Benzalkonium chloride (BAK) is a mixture of aliphatic C12 and C14 quaternary ammoniums. These molecules are traditionally used to preserve eye drops because of their bactericidal and bacteriostatic properties. The compounds of BAK have an amphiphilic character, hence it can be assumed that on the ocular surface they can interact and alter the properties of the tear film lipid layer (TFLL). Indeed, BAK was demonstrated to decrease the breakup time in patients, which is a hallmark of TFLL destabilization.

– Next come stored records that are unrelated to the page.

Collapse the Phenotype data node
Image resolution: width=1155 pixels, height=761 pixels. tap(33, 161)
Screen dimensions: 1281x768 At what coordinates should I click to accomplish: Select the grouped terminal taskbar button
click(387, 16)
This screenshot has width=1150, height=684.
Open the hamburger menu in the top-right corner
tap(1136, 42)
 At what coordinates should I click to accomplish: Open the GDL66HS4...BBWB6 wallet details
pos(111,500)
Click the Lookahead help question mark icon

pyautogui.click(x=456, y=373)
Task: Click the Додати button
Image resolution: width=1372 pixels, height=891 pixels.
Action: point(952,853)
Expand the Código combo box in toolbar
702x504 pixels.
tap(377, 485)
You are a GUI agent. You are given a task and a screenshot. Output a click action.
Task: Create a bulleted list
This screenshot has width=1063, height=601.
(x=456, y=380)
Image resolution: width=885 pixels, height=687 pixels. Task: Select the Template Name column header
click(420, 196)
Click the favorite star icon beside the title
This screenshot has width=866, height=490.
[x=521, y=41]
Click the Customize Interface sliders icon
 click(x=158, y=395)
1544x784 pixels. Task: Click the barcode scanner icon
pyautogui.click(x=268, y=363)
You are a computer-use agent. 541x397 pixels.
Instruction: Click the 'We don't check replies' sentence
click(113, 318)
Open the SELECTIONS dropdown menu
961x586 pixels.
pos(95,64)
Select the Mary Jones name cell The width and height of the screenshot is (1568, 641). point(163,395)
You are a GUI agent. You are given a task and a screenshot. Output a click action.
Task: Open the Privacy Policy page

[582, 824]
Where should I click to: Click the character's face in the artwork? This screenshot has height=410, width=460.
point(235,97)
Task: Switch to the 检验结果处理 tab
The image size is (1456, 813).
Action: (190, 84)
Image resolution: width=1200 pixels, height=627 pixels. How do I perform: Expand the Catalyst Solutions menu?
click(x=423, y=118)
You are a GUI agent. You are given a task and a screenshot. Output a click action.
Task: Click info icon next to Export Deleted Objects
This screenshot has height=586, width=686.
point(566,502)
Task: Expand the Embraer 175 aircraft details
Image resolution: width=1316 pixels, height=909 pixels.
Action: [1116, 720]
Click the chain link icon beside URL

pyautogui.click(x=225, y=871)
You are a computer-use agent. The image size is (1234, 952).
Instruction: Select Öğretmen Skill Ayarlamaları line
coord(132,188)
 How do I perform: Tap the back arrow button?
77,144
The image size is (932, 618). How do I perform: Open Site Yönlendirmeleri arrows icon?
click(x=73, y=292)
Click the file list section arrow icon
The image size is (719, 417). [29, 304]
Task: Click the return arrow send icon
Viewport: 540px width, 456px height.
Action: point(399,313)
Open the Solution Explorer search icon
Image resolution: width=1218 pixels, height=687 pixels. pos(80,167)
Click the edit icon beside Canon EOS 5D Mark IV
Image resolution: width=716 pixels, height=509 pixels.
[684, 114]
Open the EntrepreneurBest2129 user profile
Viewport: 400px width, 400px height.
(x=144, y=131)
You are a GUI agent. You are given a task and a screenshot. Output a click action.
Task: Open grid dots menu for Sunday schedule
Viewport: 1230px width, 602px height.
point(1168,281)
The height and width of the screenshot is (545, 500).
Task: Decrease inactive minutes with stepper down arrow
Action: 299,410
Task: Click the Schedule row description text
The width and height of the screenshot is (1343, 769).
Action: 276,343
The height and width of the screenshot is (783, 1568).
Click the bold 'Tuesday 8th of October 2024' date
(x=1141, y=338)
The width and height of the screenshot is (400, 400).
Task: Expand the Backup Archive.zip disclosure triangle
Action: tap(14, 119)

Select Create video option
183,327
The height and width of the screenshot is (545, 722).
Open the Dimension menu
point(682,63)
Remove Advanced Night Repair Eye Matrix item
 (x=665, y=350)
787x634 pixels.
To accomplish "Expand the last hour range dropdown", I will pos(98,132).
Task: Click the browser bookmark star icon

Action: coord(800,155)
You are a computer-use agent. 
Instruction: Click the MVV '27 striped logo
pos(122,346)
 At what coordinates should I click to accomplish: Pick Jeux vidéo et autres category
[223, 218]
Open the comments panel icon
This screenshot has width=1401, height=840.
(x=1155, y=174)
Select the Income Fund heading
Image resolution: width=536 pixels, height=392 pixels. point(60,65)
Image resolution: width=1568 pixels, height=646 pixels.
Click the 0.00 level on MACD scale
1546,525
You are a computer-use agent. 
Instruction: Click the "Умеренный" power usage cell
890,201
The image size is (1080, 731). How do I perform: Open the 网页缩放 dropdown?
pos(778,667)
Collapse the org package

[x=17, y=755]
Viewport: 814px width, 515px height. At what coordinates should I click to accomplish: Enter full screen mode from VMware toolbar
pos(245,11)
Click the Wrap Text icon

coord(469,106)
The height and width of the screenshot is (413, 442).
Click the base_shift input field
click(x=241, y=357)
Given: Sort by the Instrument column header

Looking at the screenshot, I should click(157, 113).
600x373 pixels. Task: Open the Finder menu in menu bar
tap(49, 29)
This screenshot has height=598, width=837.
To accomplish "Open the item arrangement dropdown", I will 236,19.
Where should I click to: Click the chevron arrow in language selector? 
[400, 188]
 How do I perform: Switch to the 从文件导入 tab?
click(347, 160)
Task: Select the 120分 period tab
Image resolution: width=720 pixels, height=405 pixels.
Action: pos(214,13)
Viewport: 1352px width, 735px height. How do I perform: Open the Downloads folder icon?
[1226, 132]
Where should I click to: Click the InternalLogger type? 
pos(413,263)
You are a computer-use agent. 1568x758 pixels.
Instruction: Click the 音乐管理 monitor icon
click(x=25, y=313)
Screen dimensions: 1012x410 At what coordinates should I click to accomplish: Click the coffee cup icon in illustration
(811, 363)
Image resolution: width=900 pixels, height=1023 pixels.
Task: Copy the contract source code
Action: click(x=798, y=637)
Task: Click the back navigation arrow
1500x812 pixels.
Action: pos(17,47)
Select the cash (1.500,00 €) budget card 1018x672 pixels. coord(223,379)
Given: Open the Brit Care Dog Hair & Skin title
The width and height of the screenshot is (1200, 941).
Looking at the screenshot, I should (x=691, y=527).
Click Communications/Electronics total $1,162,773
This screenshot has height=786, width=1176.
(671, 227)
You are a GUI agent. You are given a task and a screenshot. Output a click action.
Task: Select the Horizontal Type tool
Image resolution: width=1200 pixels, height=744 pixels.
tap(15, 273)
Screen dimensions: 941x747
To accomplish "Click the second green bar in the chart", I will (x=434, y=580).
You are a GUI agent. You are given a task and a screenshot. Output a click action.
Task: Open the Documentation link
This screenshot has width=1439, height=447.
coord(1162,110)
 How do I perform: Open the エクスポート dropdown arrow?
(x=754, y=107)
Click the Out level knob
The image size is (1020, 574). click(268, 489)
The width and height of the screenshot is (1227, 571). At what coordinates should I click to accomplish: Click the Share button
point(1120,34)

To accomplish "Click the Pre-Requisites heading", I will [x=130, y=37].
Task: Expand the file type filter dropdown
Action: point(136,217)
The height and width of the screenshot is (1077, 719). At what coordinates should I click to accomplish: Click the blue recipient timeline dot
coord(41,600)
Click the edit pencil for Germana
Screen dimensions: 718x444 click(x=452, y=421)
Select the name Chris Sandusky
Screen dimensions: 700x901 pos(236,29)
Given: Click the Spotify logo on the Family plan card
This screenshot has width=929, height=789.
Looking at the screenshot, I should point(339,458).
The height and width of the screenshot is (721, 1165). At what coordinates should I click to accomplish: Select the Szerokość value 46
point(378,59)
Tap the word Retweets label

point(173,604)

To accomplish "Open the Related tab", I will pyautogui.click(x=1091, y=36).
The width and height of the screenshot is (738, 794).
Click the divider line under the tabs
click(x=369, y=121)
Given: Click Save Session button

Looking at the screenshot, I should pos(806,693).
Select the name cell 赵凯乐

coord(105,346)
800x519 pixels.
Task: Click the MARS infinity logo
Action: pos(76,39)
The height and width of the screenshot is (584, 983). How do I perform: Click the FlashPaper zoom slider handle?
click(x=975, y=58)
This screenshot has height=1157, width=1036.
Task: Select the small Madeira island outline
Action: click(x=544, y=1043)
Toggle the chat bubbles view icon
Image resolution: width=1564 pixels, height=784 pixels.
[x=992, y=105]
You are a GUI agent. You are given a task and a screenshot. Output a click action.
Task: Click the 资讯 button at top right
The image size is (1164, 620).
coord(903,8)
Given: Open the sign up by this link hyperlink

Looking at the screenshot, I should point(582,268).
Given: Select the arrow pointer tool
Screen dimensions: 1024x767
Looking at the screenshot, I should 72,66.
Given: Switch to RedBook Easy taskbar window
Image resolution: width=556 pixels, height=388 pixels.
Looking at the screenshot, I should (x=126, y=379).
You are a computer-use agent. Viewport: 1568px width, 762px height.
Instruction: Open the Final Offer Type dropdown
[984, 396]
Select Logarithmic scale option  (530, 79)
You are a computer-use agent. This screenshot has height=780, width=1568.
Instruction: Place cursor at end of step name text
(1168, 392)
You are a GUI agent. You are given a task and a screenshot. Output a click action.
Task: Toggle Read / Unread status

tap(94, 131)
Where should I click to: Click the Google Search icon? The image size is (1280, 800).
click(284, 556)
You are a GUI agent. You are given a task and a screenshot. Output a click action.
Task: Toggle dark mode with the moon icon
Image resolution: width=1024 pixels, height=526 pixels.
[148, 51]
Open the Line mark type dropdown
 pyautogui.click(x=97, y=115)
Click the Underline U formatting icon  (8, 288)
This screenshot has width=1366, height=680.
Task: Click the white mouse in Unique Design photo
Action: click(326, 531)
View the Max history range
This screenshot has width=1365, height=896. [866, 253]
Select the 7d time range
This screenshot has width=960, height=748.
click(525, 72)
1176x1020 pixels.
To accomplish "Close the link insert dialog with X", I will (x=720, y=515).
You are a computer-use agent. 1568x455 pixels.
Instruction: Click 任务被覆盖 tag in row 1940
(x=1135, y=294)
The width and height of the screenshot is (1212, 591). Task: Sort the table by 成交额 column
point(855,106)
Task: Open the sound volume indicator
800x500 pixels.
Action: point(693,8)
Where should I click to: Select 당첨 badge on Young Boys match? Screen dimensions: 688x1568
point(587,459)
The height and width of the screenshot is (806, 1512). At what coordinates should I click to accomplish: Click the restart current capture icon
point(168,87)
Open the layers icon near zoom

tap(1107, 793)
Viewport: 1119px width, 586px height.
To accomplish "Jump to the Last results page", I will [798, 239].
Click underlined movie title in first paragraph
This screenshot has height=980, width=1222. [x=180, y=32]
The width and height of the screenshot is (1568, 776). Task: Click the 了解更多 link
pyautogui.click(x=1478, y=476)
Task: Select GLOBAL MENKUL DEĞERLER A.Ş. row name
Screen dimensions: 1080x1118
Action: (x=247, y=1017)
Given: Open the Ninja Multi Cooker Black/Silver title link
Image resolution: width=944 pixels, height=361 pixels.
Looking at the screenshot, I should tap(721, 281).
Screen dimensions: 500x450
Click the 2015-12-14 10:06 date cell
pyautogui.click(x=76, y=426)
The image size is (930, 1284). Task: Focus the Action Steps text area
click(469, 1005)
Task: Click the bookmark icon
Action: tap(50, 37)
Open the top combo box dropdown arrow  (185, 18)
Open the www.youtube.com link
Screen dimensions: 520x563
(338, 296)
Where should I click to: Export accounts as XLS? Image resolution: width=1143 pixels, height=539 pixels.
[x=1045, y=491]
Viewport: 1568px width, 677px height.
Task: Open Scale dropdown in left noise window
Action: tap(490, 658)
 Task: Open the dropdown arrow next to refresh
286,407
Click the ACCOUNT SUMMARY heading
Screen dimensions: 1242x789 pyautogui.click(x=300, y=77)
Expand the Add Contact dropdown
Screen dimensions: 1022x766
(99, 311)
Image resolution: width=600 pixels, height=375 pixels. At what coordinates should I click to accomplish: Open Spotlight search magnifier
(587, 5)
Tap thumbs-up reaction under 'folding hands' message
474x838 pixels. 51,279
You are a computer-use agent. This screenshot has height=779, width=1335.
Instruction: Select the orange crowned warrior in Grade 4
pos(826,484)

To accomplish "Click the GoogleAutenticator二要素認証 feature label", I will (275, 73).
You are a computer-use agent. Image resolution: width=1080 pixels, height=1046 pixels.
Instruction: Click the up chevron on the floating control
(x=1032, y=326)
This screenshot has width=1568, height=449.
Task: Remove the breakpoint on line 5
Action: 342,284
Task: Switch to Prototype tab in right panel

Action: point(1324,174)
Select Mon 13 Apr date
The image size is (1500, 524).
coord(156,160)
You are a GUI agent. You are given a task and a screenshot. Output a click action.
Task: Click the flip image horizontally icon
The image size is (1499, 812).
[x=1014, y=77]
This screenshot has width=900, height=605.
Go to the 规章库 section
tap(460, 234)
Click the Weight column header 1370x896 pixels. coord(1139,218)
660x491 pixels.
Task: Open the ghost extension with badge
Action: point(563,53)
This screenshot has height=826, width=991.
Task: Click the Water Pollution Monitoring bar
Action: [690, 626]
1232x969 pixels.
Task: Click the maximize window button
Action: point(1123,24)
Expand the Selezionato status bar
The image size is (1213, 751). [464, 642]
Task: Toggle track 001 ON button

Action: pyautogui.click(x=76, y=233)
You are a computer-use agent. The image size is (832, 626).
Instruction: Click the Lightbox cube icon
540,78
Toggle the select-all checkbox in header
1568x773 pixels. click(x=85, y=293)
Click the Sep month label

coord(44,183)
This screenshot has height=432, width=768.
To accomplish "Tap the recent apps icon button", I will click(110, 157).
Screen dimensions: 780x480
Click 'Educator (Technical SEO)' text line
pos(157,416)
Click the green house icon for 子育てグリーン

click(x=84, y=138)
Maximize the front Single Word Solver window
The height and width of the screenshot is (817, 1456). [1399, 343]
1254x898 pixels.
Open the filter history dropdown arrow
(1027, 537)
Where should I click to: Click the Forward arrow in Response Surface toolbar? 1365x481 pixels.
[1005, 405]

The amphiphilic and water-soluble C12 and C14 BAK molecules are expected to act predominantly at the aqueous-lipid interface that, as we have demonstrated earlier, is populated mostly by polar lipids.7,8 Notably, these BAK species are short-chain analogues of cetalkonium chloride (CKC) that, as we have shown previously, interact with the TFLL model, improving its stability. We hypothesize that by influencing polar lipids, BAK (C12 and C14) can alter the details of molecular-level interactions between individual species of TFLL and indirectly influence the macroscopic behavior of the film, in particular its organization and stability.